= Ohio Academy of History =

Professional organization

The Ohio Academy of History is the professional society for historians who work or reside in the state of Ohio. It was founded in 1932. As its constitution specifies, its object is "to promote the study and teaching of history, historical research, and the publication of historical works; to encourage historical organizations, libraries, and archives; and to aid in the elevation of the general level of historical consciousness in the State of Ohio." Its membership is composed of amateur and professional historians and archivists from various backgrounds, including universities, colleges, high schools, elementary schools, libraries, historical societies, museums, archives, and the general public.

It holds two meetings each year: a fall business meeting and a spring conference where members and participants present scholarly research papers. These meetings are held at different colleges, universities and institutions around the state.
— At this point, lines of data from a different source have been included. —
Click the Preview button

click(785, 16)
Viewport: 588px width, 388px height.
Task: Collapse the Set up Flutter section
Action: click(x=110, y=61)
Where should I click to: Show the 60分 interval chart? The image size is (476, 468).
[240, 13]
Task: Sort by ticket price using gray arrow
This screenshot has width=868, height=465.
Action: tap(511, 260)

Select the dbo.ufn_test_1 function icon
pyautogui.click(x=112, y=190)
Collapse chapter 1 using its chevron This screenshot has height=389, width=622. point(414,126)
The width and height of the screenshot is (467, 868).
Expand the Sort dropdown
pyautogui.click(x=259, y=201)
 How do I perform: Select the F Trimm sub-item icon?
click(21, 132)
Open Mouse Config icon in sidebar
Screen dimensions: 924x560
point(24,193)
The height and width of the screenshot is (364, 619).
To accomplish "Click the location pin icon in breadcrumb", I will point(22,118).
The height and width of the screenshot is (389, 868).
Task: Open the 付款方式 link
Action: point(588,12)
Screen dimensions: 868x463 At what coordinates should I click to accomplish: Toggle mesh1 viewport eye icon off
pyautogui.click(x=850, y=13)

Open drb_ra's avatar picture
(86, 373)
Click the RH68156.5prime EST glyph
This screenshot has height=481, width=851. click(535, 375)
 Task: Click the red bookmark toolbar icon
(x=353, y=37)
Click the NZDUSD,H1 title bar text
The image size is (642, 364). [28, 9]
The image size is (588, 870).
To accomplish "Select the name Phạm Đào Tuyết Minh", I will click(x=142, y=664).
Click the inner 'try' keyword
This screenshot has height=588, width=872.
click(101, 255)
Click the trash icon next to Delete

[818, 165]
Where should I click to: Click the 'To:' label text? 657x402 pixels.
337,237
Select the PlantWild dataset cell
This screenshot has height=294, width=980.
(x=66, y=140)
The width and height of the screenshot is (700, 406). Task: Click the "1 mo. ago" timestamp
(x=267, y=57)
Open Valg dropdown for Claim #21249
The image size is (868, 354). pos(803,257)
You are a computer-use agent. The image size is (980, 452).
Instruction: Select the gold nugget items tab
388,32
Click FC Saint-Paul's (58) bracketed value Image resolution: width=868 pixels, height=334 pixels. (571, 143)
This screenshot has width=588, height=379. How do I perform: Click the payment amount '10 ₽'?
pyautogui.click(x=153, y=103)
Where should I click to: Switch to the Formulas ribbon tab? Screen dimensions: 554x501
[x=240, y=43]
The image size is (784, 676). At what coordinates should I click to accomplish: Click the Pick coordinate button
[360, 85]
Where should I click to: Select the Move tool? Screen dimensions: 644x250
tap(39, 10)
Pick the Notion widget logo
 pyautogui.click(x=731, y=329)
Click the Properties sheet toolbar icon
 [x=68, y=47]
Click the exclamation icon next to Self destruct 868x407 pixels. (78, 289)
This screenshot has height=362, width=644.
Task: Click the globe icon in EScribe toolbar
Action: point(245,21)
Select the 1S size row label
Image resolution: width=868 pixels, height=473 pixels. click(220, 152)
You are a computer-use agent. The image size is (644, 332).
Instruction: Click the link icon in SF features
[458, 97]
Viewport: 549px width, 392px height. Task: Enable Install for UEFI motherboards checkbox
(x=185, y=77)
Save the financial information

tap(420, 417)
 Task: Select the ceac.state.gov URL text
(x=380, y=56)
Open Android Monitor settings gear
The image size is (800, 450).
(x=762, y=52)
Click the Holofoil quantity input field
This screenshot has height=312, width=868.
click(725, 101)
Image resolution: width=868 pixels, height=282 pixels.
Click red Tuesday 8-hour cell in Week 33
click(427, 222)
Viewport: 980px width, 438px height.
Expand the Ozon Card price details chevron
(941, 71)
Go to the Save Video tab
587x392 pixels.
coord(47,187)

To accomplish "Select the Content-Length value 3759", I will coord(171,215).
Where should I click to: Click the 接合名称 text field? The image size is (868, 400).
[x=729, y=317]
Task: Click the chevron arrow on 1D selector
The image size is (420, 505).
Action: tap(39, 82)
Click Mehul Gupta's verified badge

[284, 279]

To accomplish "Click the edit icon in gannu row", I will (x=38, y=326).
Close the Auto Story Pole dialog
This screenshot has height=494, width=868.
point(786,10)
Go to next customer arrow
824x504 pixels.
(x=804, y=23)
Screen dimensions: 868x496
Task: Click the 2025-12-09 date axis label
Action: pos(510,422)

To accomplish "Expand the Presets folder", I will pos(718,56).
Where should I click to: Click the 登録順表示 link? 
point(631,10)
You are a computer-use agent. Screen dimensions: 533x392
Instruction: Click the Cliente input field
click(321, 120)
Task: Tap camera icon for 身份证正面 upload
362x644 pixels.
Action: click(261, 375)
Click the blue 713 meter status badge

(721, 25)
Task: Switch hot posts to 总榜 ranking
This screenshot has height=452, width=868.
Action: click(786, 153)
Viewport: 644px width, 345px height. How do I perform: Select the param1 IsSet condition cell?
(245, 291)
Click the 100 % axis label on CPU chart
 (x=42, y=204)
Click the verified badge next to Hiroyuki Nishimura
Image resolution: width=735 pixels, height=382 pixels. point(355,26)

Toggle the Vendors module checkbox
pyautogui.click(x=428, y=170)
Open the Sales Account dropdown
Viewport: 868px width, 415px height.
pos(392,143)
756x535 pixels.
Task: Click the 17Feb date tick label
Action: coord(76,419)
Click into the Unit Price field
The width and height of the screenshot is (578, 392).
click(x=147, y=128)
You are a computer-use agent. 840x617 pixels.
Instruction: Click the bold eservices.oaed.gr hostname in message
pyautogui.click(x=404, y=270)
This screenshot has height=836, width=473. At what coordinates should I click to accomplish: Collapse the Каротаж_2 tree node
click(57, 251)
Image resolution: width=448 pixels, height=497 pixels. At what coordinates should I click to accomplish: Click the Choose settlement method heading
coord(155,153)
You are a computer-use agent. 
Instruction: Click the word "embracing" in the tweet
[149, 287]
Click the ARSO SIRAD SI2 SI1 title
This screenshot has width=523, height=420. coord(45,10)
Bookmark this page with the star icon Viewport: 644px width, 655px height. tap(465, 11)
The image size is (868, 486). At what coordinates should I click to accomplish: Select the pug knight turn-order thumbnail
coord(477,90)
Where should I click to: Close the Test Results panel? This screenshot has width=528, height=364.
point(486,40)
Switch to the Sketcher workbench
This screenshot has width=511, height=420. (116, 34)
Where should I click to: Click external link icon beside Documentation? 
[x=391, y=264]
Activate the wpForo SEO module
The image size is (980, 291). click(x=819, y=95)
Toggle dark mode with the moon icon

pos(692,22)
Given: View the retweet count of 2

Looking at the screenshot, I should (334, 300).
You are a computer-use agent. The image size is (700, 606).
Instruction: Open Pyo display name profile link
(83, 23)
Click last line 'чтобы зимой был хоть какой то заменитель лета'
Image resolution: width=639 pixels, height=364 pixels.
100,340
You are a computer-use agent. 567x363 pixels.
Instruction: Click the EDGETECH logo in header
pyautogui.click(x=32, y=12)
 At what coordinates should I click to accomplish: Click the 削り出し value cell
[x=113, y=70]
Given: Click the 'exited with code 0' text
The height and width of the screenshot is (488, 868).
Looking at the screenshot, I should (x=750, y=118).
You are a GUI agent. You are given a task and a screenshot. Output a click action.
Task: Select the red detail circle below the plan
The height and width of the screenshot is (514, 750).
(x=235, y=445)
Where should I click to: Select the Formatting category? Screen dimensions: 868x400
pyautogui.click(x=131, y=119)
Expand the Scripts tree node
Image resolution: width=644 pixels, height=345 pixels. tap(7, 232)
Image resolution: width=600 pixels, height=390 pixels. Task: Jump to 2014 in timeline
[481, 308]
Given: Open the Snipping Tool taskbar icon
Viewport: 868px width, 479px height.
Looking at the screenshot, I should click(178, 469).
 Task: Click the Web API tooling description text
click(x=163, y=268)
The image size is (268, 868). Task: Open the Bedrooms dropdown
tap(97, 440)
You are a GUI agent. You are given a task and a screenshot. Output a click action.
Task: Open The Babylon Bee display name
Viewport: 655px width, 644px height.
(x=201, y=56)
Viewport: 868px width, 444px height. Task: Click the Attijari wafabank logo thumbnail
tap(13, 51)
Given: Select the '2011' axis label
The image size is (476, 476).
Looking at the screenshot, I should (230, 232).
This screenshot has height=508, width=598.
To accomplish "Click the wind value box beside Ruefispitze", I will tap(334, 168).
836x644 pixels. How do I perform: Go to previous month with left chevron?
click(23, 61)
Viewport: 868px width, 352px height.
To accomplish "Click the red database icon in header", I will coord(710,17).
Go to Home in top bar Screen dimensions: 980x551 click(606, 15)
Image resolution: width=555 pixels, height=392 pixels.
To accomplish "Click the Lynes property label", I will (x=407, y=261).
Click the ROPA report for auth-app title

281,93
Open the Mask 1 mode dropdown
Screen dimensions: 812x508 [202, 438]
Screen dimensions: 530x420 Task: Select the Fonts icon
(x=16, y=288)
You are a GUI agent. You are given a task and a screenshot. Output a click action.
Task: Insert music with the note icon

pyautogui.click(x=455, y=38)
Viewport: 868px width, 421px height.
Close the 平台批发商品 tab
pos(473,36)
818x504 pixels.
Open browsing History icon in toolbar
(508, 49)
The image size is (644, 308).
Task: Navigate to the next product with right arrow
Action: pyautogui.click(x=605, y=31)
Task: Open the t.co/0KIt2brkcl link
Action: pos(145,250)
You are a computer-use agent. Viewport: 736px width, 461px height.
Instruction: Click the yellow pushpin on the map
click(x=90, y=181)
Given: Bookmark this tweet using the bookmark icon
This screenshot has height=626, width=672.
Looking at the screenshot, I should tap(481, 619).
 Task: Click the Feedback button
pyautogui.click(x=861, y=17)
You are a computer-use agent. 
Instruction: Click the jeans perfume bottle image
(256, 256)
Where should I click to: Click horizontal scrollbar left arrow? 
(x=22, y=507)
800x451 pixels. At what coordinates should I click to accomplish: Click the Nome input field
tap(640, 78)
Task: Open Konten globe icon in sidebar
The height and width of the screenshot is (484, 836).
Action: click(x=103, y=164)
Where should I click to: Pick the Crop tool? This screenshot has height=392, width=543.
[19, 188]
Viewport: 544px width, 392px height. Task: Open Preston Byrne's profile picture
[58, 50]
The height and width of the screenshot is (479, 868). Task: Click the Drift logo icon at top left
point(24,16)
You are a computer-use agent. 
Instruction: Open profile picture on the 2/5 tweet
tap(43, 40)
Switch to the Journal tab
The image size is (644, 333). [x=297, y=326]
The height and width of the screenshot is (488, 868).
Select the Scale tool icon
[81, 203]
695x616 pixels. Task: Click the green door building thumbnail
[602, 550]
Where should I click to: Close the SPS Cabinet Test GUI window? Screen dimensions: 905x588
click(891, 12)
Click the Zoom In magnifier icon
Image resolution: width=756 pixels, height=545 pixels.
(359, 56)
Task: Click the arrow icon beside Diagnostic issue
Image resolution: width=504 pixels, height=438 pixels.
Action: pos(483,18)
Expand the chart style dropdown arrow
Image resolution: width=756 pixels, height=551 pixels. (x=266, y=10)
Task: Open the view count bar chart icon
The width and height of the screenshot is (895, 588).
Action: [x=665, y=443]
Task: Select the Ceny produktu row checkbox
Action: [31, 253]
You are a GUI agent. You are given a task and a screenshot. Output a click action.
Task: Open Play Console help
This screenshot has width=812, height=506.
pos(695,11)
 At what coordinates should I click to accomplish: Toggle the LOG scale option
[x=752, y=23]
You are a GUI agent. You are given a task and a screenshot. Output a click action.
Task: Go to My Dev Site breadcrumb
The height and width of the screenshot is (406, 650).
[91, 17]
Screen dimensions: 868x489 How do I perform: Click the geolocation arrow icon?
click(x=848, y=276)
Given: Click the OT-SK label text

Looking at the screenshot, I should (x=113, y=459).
It offers several awards each year, including the Distinguished Publication Award (since 1971), Distinguished Historian Award, Outstanding Dissertation Award (since 1995), Distinguished Service Award (since 1971), Public History Award and the Teaching Award (since 1981).

Selected papers presented at the annual conference are published in the Academy's Proceedings.

Beyond its academic mission, the Academy actively advocates for academic freedom and historical integrity. For example, it has publicly opposed legislation like Ohio Senate Bill 1, which it argues threatens open discourse and critical thinking in education.